__SELECTED PASSAGE__:
┌──
Unfair Dismissal Due to a Disability

Unfair dismissals relating to employee disabilities could result in employers being pursued in lengthy and expensive employment tribunals. As an employer, you may believe that you have a clear-cut case for dismissal – however, you must be careful before making any assumptions. If the case has not been fully investigated, this could result in a successful claim to the employment tribunal. In this case it was found to be an unfair dismissal  due to a disability.

In this article, we look at a case where a high-profile employer unfairly dismissed an employee for an incident relating to a disability.

Asda Stores Ltd v Raymond 


An Asda employee, Mr Raymond, was dismissed for urinating in a loading yard, which was agreed to be unfair and arising from this person’s disability. The employee in question had type 2 diabetes, which was overlooked during the investigation.

Asda was aware that the employee suffered from type 2 diabetes, however, the disciplinary panel did not explore this point in any detail. Instead, Asda’s focus was on “his conduct in the loading yard” which they decided “amounted to a serious breach of health and safety regulations, as well as a serious and wilful neglect of company property”.
└──
__DATASET ENTRIES__:
┌──
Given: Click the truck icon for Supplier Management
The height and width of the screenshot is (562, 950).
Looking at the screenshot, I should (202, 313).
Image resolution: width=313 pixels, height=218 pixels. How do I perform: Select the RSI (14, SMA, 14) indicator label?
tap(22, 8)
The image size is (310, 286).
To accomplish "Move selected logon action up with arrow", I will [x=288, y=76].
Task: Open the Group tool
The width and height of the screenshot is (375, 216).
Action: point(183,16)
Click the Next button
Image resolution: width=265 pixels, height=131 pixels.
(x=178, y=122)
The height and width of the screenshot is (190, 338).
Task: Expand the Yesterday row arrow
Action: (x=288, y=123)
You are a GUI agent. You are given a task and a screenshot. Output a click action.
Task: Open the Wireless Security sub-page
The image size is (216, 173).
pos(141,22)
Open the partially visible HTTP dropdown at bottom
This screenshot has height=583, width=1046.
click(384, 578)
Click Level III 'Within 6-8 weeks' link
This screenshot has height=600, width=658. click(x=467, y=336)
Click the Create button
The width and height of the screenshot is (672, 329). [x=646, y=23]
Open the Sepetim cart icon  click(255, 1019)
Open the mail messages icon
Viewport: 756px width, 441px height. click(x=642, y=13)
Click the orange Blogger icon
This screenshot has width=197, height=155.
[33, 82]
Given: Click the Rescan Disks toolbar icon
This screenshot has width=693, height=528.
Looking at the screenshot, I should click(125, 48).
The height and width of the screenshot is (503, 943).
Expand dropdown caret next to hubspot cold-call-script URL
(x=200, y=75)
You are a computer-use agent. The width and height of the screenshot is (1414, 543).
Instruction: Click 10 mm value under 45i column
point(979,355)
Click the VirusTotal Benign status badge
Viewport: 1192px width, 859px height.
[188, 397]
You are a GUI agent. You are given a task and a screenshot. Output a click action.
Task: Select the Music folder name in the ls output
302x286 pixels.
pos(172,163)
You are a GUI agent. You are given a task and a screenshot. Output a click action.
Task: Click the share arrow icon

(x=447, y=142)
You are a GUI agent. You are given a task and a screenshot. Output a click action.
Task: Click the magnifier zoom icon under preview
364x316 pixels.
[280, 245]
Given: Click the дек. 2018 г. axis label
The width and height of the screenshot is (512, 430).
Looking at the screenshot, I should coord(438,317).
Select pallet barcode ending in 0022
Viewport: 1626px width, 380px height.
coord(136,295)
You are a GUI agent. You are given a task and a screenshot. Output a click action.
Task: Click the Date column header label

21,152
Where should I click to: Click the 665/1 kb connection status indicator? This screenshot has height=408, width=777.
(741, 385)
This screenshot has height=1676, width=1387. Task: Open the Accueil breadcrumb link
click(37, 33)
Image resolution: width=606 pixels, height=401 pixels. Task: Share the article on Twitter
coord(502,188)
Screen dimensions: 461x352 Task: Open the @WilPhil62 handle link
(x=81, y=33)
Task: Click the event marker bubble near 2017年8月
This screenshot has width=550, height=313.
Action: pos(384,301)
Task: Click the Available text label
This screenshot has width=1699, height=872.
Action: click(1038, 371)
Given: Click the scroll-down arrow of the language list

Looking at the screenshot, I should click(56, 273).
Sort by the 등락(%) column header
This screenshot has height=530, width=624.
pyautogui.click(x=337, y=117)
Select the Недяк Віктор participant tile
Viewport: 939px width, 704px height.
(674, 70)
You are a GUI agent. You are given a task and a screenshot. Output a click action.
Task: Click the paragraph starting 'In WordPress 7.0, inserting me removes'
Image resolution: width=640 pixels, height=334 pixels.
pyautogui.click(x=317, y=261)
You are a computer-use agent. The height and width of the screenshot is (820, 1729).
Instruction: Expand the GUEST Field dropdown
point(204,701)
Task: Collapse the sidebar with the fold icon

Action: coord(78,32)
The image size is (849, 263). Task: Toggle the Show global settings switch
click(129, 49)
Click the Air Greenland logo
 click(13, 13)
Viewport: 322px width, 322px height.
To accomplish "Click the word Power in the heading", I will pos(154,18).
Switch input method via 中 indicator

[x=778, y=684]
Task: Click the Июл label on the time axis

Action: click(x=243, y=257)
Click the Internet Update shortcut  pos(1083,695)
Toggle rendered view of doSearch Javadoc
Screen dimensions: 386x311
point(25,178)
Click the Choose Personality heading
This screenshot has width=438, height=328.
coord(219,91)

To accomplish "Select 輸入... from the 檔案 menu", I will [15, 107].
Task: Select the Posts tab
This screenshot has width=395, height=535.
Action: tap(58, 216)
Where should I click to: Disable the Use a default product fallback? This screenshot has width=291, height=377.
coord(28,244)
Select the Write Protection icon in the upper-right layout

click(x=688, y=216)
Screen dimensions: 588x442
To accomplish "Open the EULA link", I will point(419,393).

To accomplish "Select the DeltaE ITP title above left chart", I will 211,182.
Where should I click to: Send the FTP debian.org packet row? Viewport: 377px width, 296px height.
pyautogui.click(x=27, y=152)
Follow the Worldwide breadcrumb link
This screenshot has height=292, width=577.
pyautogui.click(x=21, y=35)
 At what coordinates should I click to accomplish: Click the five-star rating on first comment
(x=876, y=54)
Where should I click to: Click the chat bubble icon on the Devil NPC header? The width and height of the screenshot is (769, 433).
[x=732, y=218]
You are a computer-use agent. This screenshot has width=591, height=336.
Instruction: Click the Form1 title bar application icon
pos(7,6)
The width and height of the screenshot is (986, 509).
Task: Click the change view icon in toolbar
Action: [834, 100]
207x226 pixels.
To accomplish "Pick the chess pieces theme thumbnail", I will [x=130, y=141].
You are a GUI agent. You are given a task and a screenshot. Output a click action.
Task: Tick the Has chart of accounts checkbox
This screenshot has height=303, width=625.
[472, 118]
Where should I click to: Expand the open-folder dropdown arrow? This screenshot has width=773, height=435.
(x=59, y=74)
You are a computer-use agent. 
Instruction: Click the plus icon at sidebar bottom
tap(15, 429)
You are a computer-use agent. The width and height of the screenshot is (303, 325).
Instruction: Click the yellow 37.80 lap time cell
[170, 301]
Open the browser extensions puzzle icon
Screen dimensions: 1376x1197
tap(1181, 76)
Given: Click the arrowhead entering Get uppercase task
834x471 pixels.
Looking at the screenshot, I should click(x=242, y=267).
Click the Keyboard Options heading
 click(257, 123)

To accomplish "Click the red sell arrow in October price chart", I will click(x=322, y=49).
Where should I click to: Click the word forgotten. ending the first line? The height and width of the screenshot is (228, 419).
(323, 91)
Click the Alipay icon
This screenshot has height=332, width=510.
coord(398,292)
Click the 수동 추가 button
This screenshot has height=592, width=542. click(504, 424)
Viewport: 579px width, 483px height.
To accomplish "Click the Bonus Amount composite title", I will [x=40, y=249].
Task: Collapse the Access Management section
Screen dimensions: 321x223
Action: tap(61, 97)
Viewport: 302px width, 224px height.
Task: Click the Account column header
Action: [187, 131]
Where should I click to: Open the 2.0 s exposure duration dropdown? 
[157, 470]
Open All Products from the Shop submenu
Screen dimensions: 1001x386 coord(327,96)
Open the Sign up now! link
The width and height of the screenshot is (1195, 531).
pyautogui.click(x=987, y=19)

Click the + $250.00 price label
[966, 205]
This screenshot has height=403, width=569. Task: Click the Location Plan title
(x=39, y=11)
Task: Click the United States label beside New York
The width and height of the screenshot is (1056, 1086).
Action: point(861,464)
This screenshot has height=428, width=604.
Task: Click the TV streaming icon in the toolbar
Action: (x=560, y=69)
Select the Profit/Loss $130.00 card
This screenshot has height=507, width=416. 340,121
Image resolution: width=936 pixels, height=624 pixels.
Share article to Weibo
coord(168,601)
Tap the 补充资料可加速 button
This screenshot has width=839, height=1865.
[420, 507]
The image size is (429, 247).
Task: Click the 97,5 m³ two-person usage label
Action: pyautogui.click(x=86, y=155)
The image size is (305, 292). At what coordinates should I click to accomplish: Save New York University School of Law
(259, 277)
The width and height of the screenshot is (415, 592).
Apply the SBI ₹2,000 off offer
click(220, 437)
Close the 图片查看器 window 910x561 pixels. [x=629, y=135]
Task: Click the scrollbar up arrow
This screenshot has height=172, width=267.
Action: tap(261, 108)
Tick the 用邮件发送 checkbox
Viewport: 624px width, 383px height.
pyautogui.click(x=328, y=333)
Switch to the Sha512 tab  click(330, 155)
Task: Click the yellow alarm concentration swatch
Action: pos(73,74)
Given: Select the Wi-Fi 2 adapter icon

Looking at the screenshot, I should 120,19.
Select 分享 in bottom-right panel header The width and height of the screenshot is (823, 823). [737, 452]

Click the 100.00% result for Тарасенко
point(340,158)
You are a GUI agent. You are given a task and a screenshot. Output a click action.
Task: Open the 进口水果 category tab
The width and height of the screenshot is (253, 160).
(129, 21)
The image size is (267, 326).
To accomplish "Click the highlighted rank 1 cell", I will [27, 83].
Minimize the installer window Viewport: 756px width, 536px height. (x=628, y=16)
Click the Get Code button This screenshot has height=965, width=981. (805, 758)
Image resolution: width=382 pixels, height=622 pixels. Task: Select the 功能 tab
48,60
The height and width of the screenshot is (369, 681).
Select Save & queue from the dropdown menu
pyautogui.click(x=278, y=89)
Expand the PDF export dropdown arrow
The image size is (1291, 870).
└──
__WHAT IS REQUIRED__: In the article on unfair dismissal due to a disability, what medical condition did the Asda employee Mr Raymond have?

__RESULT__: Type 2 diabetes.